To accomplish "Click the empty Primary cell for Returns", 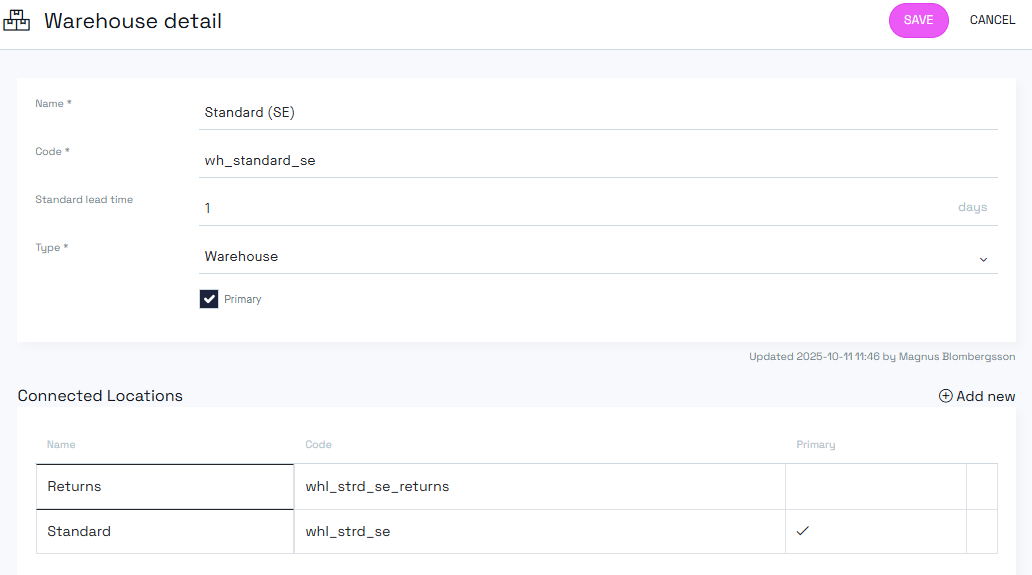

...

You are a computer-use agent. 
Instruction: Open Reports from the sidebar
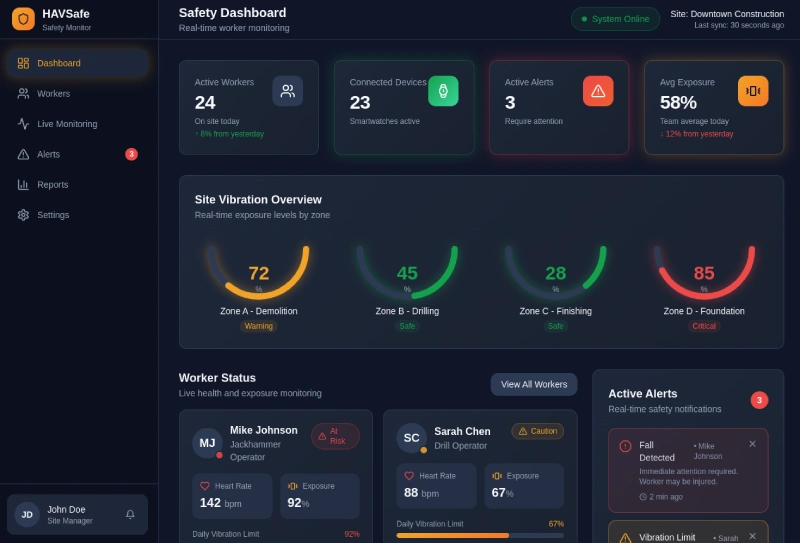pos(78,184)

---

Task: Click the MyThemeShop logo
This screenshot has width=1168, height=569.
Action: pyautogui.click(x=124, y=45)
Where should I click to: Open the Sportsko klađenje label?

Your goal:
Transcribe the records above exactly, beginning at the line that contains "Task: Click the MyThemeShop logo" and ending with the line that contains "Where should I", both included, and nothing else.

Solution for this problem:
Task: Click the MyThemeShop logo
This screenshot has width=1168, height=569.
Action: pyautogui.click(x=124, y=45)
Where should I click to: Open the Sportsko klađenje label?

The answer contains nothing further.